Bülent SAYLAM
Yıllar önce bir pazar sabahı müzik öğretmeni olan kardeşimin telefonuyla başladım güne. Kardeşimin müzik öğretmeni olmasını yazmak istemezdim ama konu müzikle ilgili olunca yazma gereği duydum.
Bazılarının böyle takıntıları vardır. Onca yıllık çocuklarına, kardeşlerine çok samimi arkadaşlarına adlarıyla seslenmezler de “avukat hanım, mühendis bey” falan filan gibi sıfatlarla seslenirler, cümle içinde kullanırlar. Bilirsiniz işte bu tip ve hayatları bunlar üzerine kurulu olan çok insan var. Ben o insanlardan değilim.
Amma uzadı bu etiketi açıklama olayı neyse 20 Mayıs 2007 yani müzik öğretmeni olan kardeşimin beni aradığı tarih, pazar günü çıkan Sabah gazetesi kültür sanat ekinde bir yazı okumuş. Yazının başlığı “Robert Plant ile 10 dakika”. (Ve Keşan’da müzik, sanat ve spor konusunda o zamanlar çok samimi olduğum Hakan ağabeyime de bahsettim bu yazıdan hatta kendisi Antalya’daki konserine de gitmişti.) Başlıktan anlaşılacağı üzere adamın zamanı yok, röportajı bile anca bu kadar verebilmiş. Hiç tanımasanız bile bu adama mühim biri dersiniz.
Evet, gayet mühim birisi kendileri, o kadar ki; biraz istatistikî bilgi verdiğimizde mühim birisi olduğu somut olarak kafamıza yerleşecektir diye düşünüyorum. Led Zeppelin grubunda iken bugüne kadar 111 milyonu Amerika’da dünya genelinde ise 300 milyonun üzerinde albüm satışına ulaşmış Amerika’da Beatles’tan sonra 2. sırada.
Bunun rakamsal olarak değeri nedir diye kabataslak bir hesabını yaparsak 300 milyon çarpı 20 TL dersek (20 TL değildir ama biz alınabilir değer olarak verelim) 6 milyar TL yapar. Yani 170 tane pazaryeri projesi demektir. Ya varıp da bu adam buraya para verecek diye bu örneği vermedim, ben bir müzik adamının elde ettiği mali gücü güncel bir veri olan pazaryeri projesi ile karşılaştırarak kafamızın bir yerinde bulunsun diye örnekledim.
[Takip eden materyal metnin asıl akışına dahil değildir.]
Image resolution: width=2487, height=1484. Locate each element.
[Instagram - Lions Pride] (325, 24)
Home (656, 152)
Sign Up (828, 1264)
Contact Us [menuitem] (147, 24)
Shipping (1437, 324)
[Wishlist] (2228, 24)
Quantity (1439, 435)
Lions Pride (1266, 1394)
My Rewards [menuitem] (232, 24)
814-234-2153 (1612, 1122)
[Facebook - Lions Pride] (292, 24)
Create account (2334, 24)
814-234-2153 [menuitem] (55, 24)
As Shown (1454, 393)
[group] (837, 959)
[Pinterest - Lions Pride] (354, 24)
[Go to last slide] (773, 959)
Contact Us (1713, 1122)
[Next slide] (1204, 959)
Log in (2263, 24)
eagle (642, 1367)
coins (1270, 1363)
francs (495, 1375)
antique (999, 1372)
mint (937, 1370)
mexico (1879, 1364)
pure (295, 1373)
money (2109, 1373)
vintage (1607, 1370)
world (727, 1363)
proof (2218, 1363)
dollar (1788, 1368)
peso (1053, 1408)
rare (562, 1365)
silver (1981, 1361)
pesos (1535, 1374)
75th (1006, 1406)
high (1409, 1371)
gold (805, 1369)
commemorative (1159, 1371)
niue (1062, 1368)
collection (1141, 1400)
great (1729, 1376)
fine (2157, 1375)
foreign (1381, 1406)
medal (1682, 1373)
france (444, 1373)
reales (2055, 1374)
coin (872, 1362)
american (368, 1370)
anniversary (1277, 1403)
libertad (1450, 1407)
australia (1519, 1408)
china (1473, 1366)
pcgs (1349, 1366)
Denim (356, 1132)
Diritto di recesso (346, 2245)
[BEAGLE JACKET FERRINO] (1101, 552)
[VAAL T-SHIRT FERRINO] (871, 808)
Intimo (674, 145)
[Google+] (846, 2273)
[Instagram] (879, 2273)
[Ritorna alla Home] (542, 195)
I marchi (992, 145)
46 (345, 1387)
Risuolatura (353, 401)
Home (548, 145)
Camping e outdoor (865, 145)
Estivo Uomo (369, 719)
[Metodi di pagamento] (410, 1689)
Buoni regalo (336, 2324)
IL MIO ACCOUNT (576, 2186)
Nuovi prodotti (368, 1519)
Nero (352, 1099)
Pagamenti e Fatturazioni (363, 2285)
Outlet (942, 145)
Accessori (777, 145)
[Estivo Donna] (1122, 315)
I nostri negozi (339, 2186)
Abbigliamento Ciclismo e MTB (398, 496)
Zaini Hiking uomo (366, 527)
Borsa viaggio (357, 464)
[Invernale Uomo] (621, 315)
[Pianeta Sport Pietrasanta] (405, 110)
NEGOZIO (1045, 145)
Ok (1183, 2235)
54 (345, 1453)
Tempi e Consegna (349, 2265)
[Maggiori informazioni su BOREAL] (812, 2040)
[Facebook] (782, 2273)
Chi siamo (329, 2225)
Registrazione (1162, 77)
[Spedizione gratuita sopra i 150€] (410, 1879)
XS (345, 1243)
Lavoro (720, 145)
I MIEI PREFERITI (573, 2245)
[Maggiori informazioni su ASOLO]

Bu örneği bir de şu nedenle verdim bu Robert Plant buraya gelebilirdi yanında bir sürü yayın organıyla beraber, bir düşünsenize Yeni Mescit’e klarnetler, davullar, darbukalar, cümbüşler, kemanlar ve gitarlar. Otururdu meydandaki kahvelerden birisine bir demli çay içerdi ve dünya izlerdi
. Eee izleyecek de nolcak bir şey olmayacak canım bu adamın hiç fanları yok ya zamanında Pakistan’da bulundukları dönemde olduğu gibi fanları Pakistan’a gitmedikleri gibi Keşan’a da gelmezlerdi. Yüzlerce dünya vatandaşı sırf bu romanları merak ettikleri için gelmezlerdi eminim.
Robert Plant belki de burada bir beste de yapmazdı bir de klip de çekmezdi. Gelseydi belki ama gelmediği için nerden çekecek tabii ki.
Biz hala Erikli’ye Turizm Lisesi’nin ne kadar dâhiyane bir fikir olduğunu tartışa duralım ah be sevgili Başkanım keşke demeseydiniz “ne iş yapar bu adam” diye ah be o kadar hayalimiz gitti vallah.